The first round table is on the foundations of the Institute and on Ukrainian studies in North America in general. My name is Serhii Plokhii, and I am the director of the Harvard Ukrainian Research Institute. I spent approximately fifteen years here, some of the best years of my life, at CIUS and the University of Alberta, and I am really very happy to be back for this marvellous event, for this conference.

I would like to start with greetings from my colleagues at the Harvard Ukrainian Research Institute to the university, the Canadian Institute of Ukrainian Studies, numerous associates, colleagues, and friends of the Institute. We are really very proud to be a sister institution, in a certain way, of CIUS.

The way CIUS was founded has very distinct Alberta roots, and Ukrainian studies started to develop here even before the founding of the Institute. But while having distinct Alberta roots from the very inception, CIUS was also an all-Canadian enterprise. The two major centres of studies and research and teaching were located here in Edmonton, in Alberta, and also at the University of Toronto with Professors George S.N. Luckyj and Danylo Husar Struk, who played an active part in putting the program together and making the Institute work.

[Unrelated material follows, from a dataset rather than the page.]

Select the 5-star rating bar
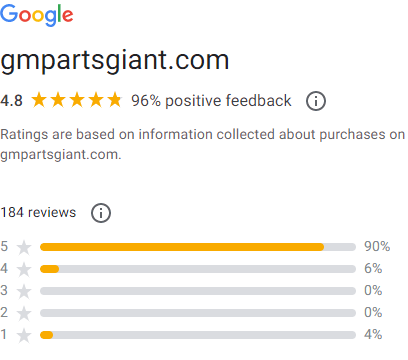(198, 247)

If you think about Ukrainian studies in North America, CIUS has not just an all-Canadian mandate but also an all-American mandate. This mandate is especially clear and obvious today, when you look at the participants of today’s conference and this panel in particular. Close relationships have been established between Ukrainian studies at Harvard and those here, at the University of Alberta, in terms of concepts, ideas, division of labour, and also in terms of the exchange of cadres and people going back and forth across the Canadian-American border. This brings me to the point that was already made very eloquently by Bishop Gudziak about the vision that the Ukrainian diaspora had developed for Ukrainian studies and for university studies in general. Indeed, it was an all-American—and, in many senses, an all-Ukrainian—undertaking that brought together not only North America but also Europe and, in particular, Britain. Ukrainian studies in Britain—starting of course with Bohdan Krawchenko and represented today by Taras Kuzio (the commentator for this round table) and by Rory Finnin from Cambridge University, whom we are really happy to welcome here—stress that the global connections were there from the very beginning.

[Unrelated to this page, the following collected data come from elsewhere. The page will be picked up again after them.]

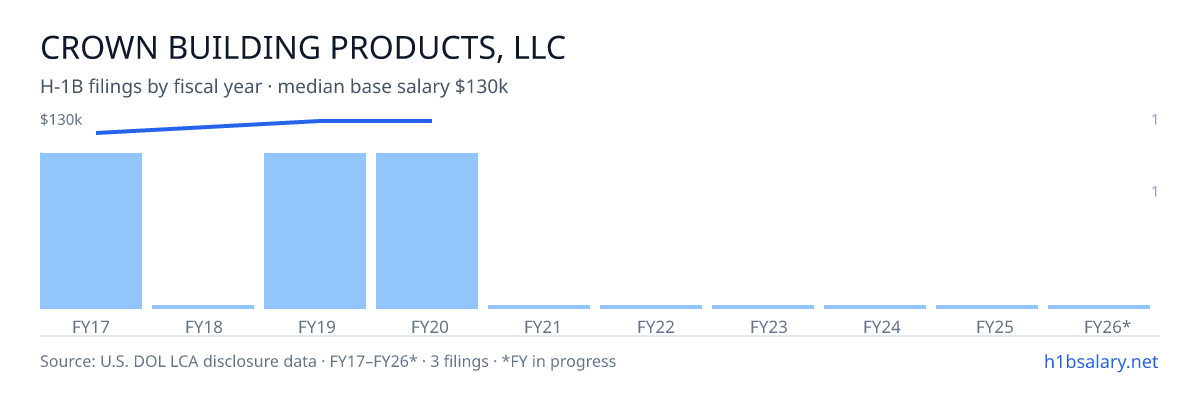Click the FY20 axis label
Viewport: 1200px width, 400px height.
[x=427, y=326]
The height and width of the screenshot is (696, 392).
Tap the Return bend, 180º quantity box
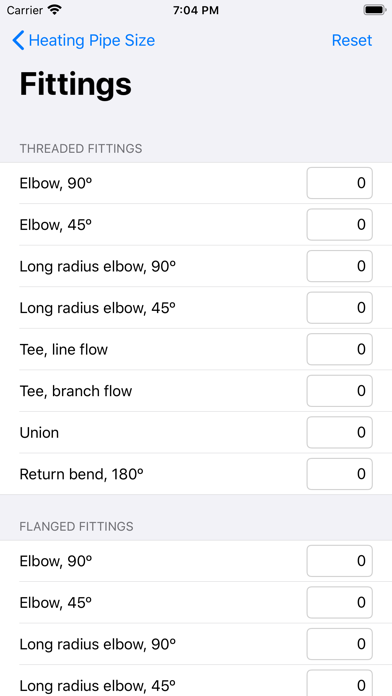[x=340, y=474]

The vision [of the CIUS founders] was to transform Western scholarship about Ukraine. It also transformed the community by making a very important leap from the émigré institutions, like the Shevchenko Scientific Society and the Free Academy of Sciences, to Western academia. It helped to bring Ukrainian expertise, interests, and scholarship to the universities and to start the research and study of Ukraine at the university level.

I want to say that it was not just Ukrainian studies that benefited from coming to Western and North American universities but also the universities themselves that benefited enormously from that development.

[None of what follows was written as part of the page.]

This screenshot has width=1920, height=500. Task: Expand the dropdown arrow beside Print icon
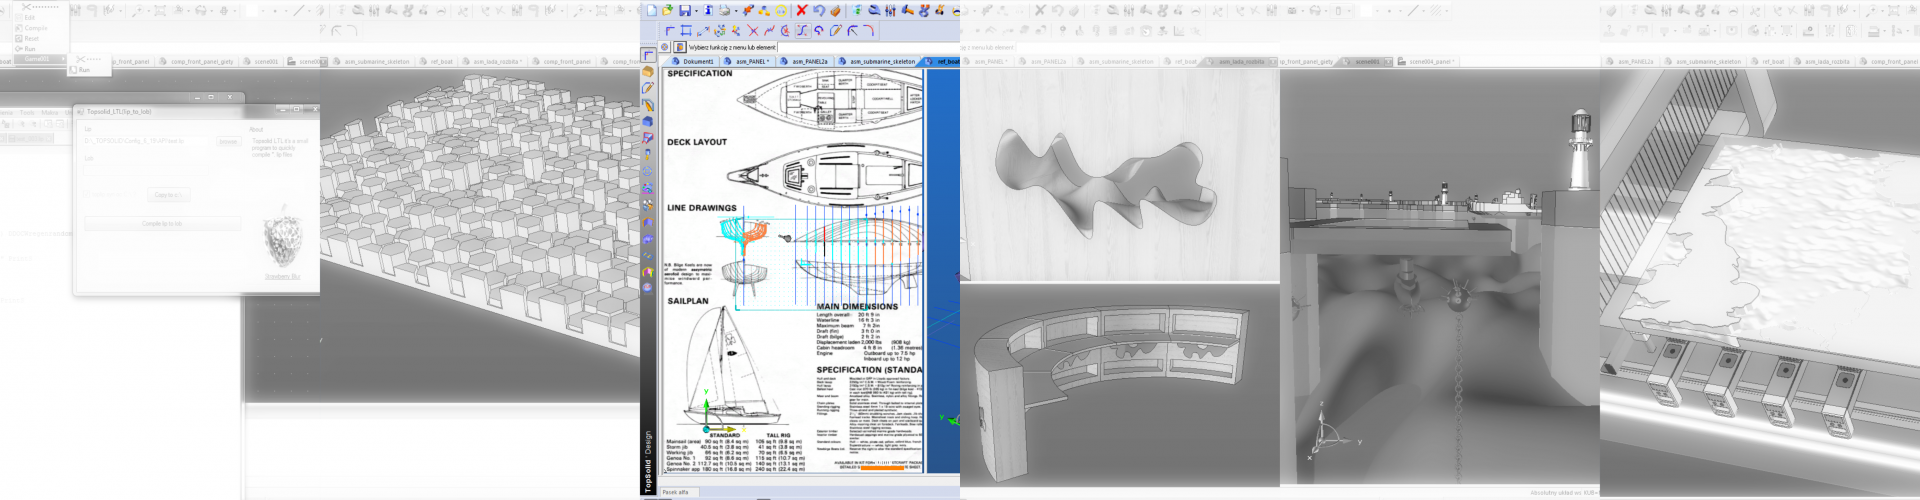tap(735, 11)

I have at the same time an easy and a difficult task of introducing people today on the panel, in the sense that these are people who need no introduction. I just want to stress that they all have not just Albertan ties but also a global reach and global academic credentials.

The founder and first director of the Institute: Professor Manoly Lupul. Professor Lupul got his PhD at Harvard, and I also understand that you [Lupul] were one of the donors to the Orthodox church to which my family and I belong [St. Andrew Ukrainian Orthodox Church of Boston]. Even though CIUS was not conceived in terms of direct ties or connection with Harvard, that connection emerged with time and is certainly there for historians to study.

Bohdan Krawchenko, who is on the program but unfortunately will not be able to join us via Skype today, got his doctoral degree and postgraduate education in the U.K. Professors Magocsi, Sysyn, and Kohut of course have extremely strong American ties and credentials, coming in one way or another from Harvard, and I already talked about Taras Kuzio, who received his doctoral degree from the University of Birmingham.

Before I invite our first speaker, Professor Lupul, I want to give a general idea of how we are going to proceed. Each of the participants will speak for approximately ten minutes, and afterwards the discussant will have ten minutes to present his questions and views. We will then have thirty minutes for questions from the audience and discussion among the round-table participants, and additional time for public discussion. I was also informed that we have a number of students here who came to Alberta from across Canada, and was asked to positively discriminate in favour of those students, if and when they have questions or comments. That is how we will proceed with our discussion.